Note that all of the confidence intervals in this chapter (except for the non-central \(\sigma^2\)) have been of the form

\begin{equation}
\text{point estimate}\ \pm\ K\ \times\ se
\end{equation}

That is because they were confidence intervals for a measure of center. The Working-Hotelling (1929) confidence band for the regression line follows this format. It is

\begin{equation}\label{eq:lm3-workinghotelling}
\left( b_0 + b_1 x \right)\ \pm\ F_{2, n-2}\ \times\ \sqrt{\ \mathrm{MSE}\ \left( \frac{1}{n} + \frac{(x-\bar{x})^2}{S_{xx}} \right) }
\end{equation}

The proof is very interesting. The key is to focus on the joint distribution of \(b_0\) and \(b_1\). This joint distribution is bivariate Normal. Thus, "confidence intervals" take the form of confidence ellipses with the same meaning and interpretation. However, as is common for confidence regions, the distribution of interest is the Chi-squared, instead of the Normal. Why?

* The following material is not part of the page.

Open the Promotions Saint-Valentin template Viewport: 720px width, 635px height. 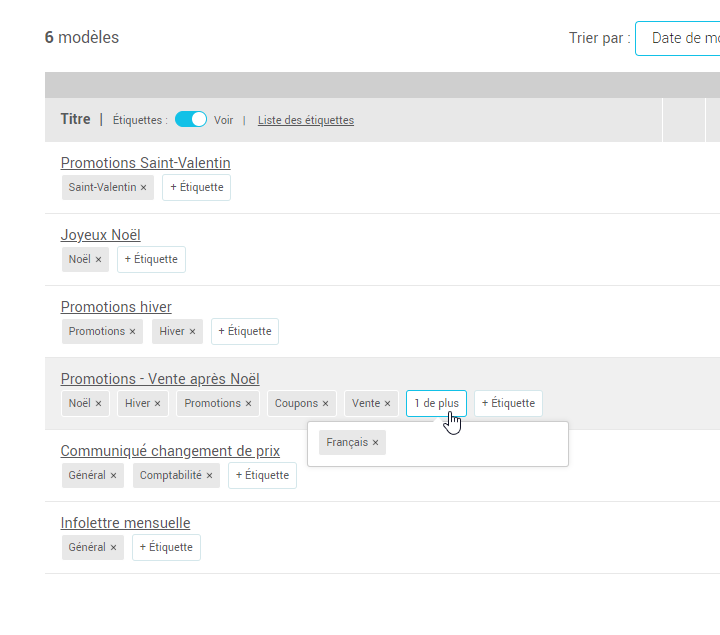[145, 162]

Ans: Think about the formula for an ellipse.

Finally, the problem is transformed from the \(\beta_0\)-\(\beta_1\) plane to the \(x\)-\(y\) plane.

Believe it or not, the hardest part of the proof is the algebra.

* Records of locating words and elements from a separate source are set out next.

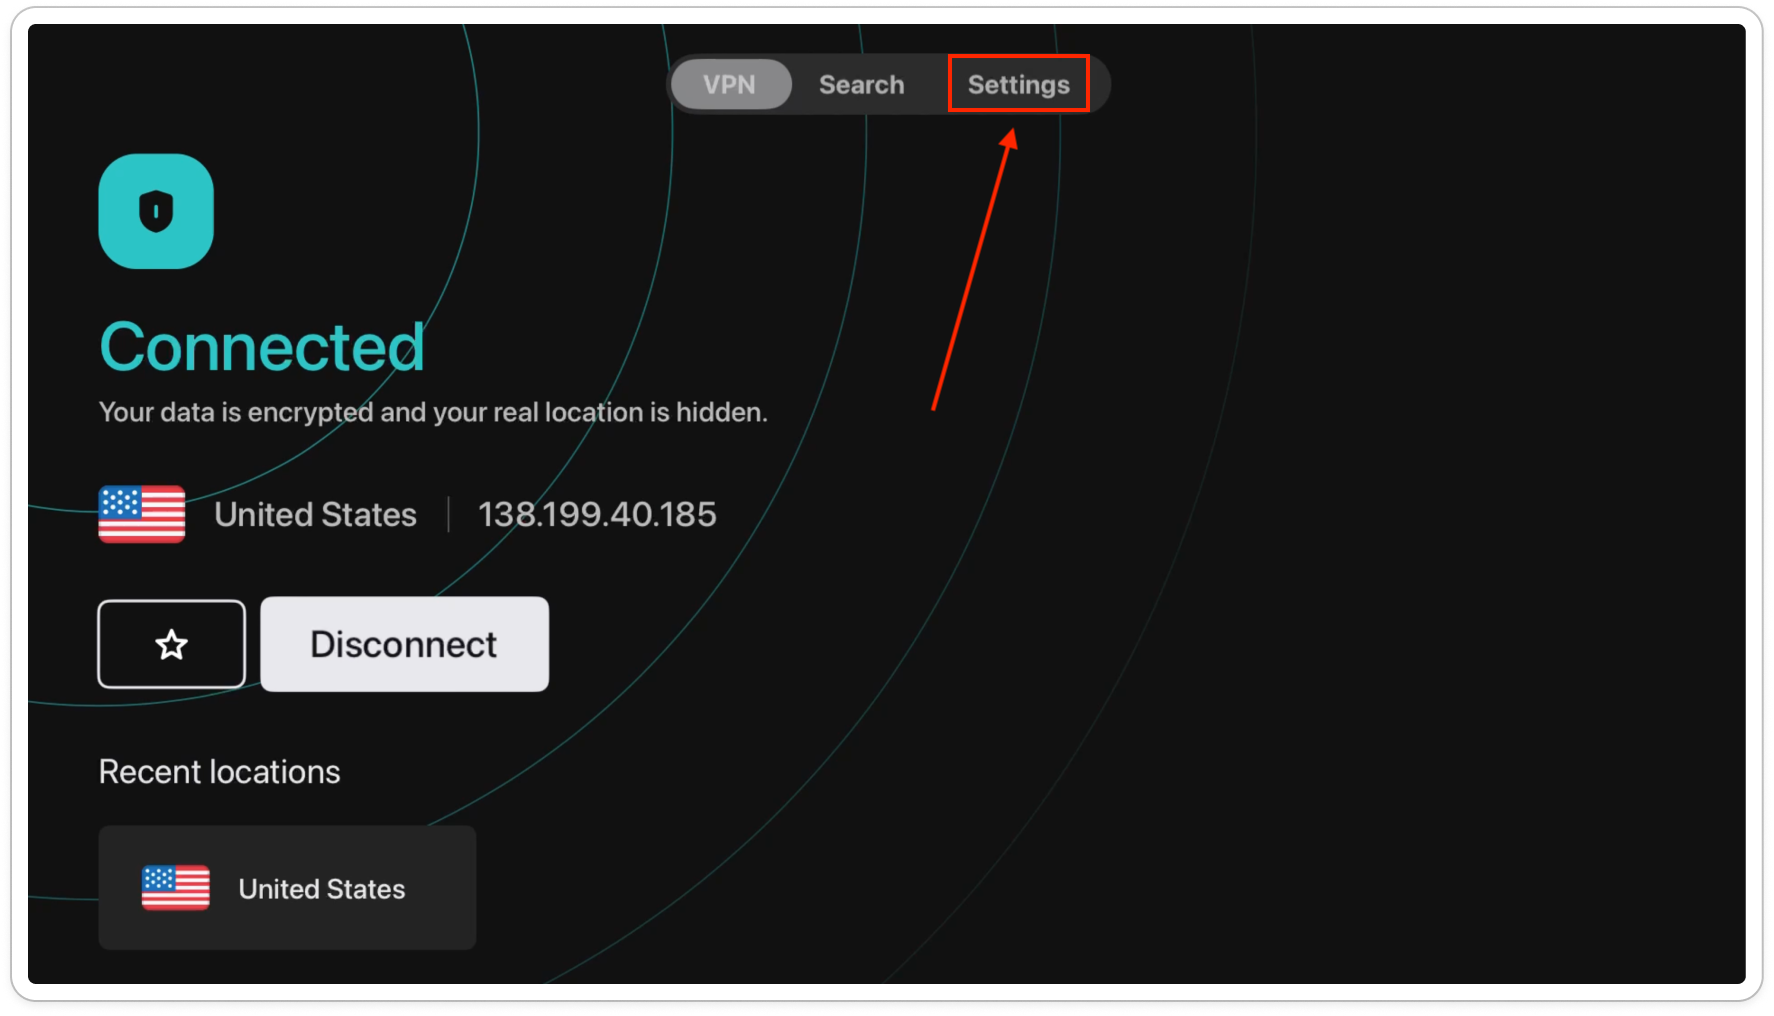Image resolution: width=1774 pixels, height=1016 pixels.
Task: Click the flag in the recent location card
Action: [176, 888]
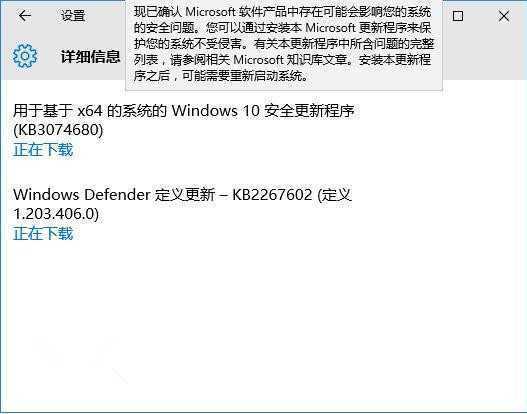Viewport: 527px width, 414px height.
Task: Click the Windows 10 安全更新程序 x64 title line
Action: [184, 111]
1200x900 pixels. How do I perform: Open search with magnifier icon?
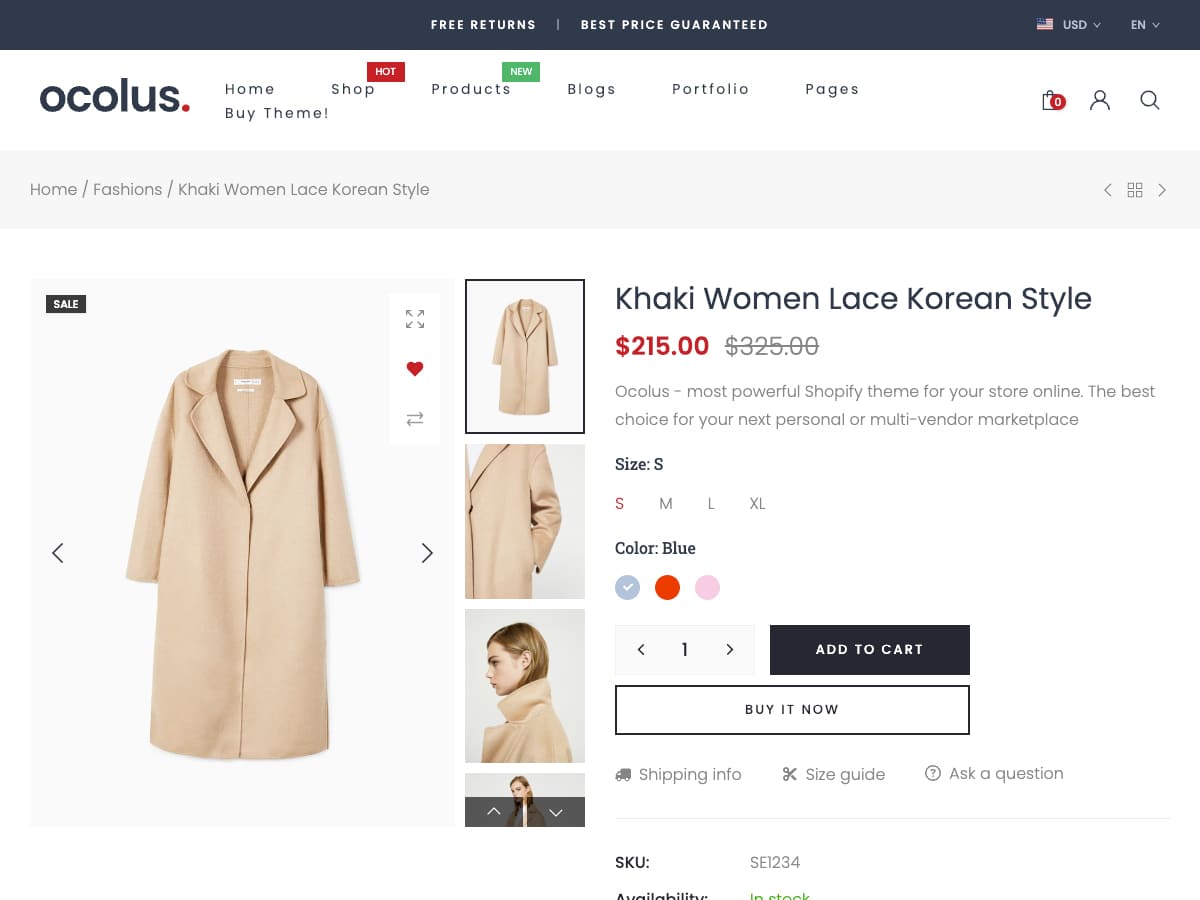1150,100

Question: So, where does the F distribution come from in the formula?

Ans: The same place as the Student's t distribution in the univariate case: the fact that we do not know the population variances involved.

Note

Technically, Working and Hotelling only worked in the case of knowing the population variances \(\sigma_0^2\) and \(\sigma_1^2\) , which led to a Chi-square distribution in the formula. This is because the F distribution had not been invented (or discovered) yet. It was not until George W. Snedecor in 1934 that we were able to take that final step.

The rest of this section proves this result. It progresses in three phases.

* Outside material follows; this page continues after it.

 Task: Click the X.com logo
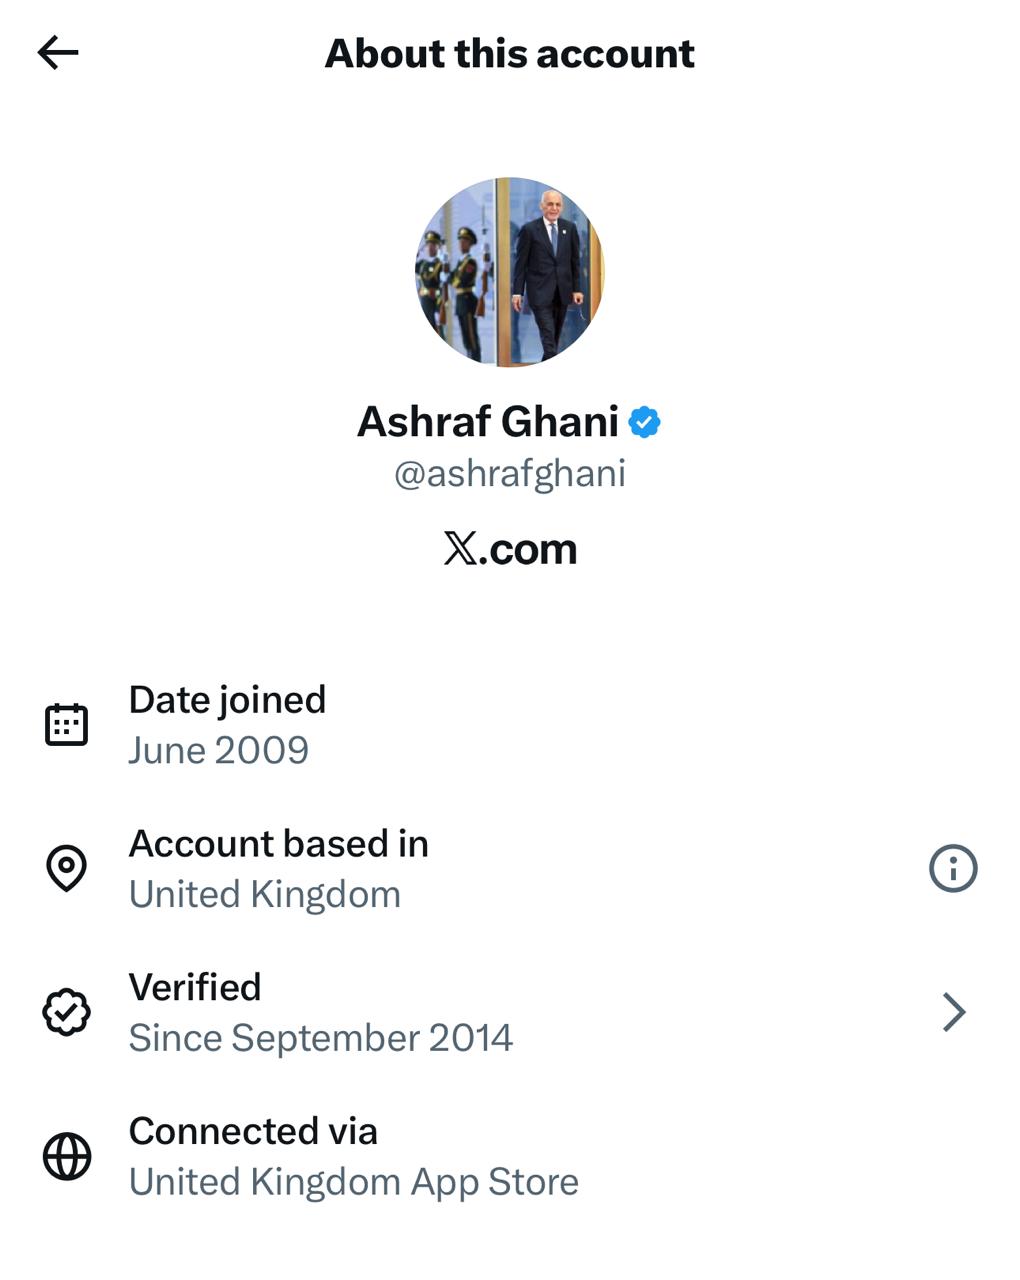pyautogui.click(x=510, y=549)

The Proof of Working-Hotelling (1929)*

This extra proof follows this structure.

First, it determines the joint distribution of the OLS estimators \(\mathbf{b}\).
Second, it thinks about confidence regions in that coordinate system.
Finally, it transforms that distribution of \(\mathbf{b}\) into a distribution of \(\mathbf{\ell}\), the lines.

That is all. The first part is rather straightforward and should remind us of what we have already done in this chapter. The second is a simple exercise in algebra. The third is intense algebra and geometry.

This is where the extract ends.